» EXERCISE: Arrange the records below as a Markdown table with the columns Row and Line, giving each non-blank line its own numbered row and omitting blank lines.

* BEGIN STORED DATA *

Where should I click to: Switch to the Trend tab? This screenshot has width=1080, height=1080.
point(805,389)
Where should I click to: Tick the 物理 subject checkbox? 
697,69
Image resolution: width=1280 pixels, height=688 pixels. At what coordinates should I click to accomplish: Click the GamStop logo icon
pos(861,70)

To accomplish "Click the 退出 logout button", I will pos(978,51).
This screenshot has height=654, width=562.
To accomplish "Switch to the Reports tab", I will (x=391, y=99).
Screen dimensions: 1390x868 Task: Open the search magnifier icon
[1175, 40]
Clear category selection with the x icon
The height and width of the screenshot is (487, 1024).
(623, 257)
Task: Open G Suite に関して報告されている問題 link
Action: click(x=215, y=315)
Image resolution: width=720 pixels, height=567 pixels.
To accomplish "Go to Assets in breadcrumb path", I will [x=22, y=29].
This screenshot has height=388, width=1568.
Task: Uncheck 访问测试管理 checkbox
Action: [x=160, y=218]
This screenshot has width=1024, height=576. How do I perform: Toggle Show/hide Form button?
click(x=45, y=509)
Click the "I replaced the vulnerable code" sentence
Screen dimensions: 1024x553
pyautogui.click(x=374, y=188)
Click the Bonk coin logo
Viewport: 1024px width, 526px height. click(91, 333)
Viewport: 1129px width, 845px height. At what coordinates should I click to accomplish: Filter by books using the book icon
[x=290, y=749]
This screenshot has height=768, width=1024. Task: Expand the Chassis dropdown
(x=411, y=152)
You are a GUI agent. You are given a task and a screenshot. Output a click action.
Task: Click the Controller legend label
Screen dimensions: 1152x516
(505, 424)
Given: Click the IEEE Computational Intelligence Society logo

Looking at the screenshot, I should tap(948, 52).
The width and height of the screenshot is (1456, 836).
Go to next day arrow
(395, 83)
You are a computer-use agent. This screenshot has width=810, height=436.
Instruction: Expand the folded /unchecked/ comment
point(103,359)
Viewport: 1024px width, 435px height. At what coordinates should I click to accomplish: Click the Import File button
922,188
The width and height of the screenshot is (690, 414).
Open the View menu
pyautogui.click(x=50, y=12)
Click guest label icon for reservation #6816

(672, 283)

* END STORED DATA *

» SOLUTION FOR THIS PROBLEM:
| Row | Line |
|---|---|
| 1 | Where should I click to: Switch to the Trend tab? This screenshot has width=1080, height=1080. |
| 2 | point(805,389) |
| 3 | Where should I click to: Tick the 物理 subject checkbox?  |
| 4 | 697,69 |
| 5 | Image resolution: width=1280 pixels, height=688 pixels. At what coordinates should I click to accomplish: Click the GamStop logo icon |
| 6 | pos(861,70) |
| 7 | To accomplish "Click the 退出 logout button", I will pos(978,51). |
| 8 | This screenshot has height=654, width=562. |
| 9 | To accomplish "Switch to the Reports tab", I will (x=391, y=99). |
| 10 | Screen dimensions: 1390x868 Task: Open the search magnifier icon |
| 11 | [1175, 40] |
| 12 | Clear category selection with the x icon |
| 13 | The height and width of the screenshot is (487, 1024). |
| 14 | (623, 257) |
| 15 | Task: Open G Suite に関して報告されている問題 link |
| 16 | Action: click(x=215, y=315) |
| 17 | Image resolution: width=720 pixels, height=567 pixels. |
| 18 | To accomplish "Go to Assets in breadcrumb path", I will [x=22, y=29]. |
| 19 | This screenshot has height=388, width=1568. |
| 20 | Task: Uncheck 访问测试管理 checkbox |
| 21 | Action: [x=160, y=218] |
| 22 | This screenshot has width=1024, height=576. How do I perform: Toggle Show/hide Form button? |
| 23 | click(x=45, y=509) |
| 24 | Click the "I replaced the vulnerable code" sentence |
| 25 | Screen dimensions: 1024x553 |
| 26 | pyautogui.click(x=374, y=188) |
| 27 | Click the Bonk coin logo |
| 28 | Viewport: 1024px width, 526px height. click(91, 333) |
| 29 | Viewport: 1129px width, 845px height. At what coordinates should I click to accomplish: Filter by books using the book icon |
| 30 | [x=290, y=749] |
| 31 | This screenshot has height=768, width=1024. Task: Expand the Chassis dropdown |
| 32 | (x=411, y=152) |
| 33 | You are a GUI agent. You are given a task and a screenshot. Output a click action. |
| 34 | Task: Click the Controller legend label |
| 35 | Screen dimensions: 1152x516 |
| 36 | (505, 424) |
| 37 | Given: Click the IEEE Computational Intelligence Society logo |
| 38 | Looking at the screenshot, I should tap(948, 52). |
| 39 | The width and height of the screenshot is (1456, 836). |
| 40 | Go to next day arrow |
| 41 | (395, 83) |
| 42 | You are a computer-use agent. This screenshot has width=810, height=436. |
| 43 | Instruction: Expand the folded /unchecked/ comment |
| 44 | point(103,359) |
| 45 | Viewport: 1024px width, 435px height. At what coordinates should I click to accomplish: Click the Import File button |
| 46 | 922,188 |
| 47 | The width and height of the screenshot is (690, 414). |
| 48 | Open the View menu |
| 49 | pyautogui.click(x=50, y=12) |
| 50 | Click guest label icon for reservation #6816 |
| 51 | (672, 283) |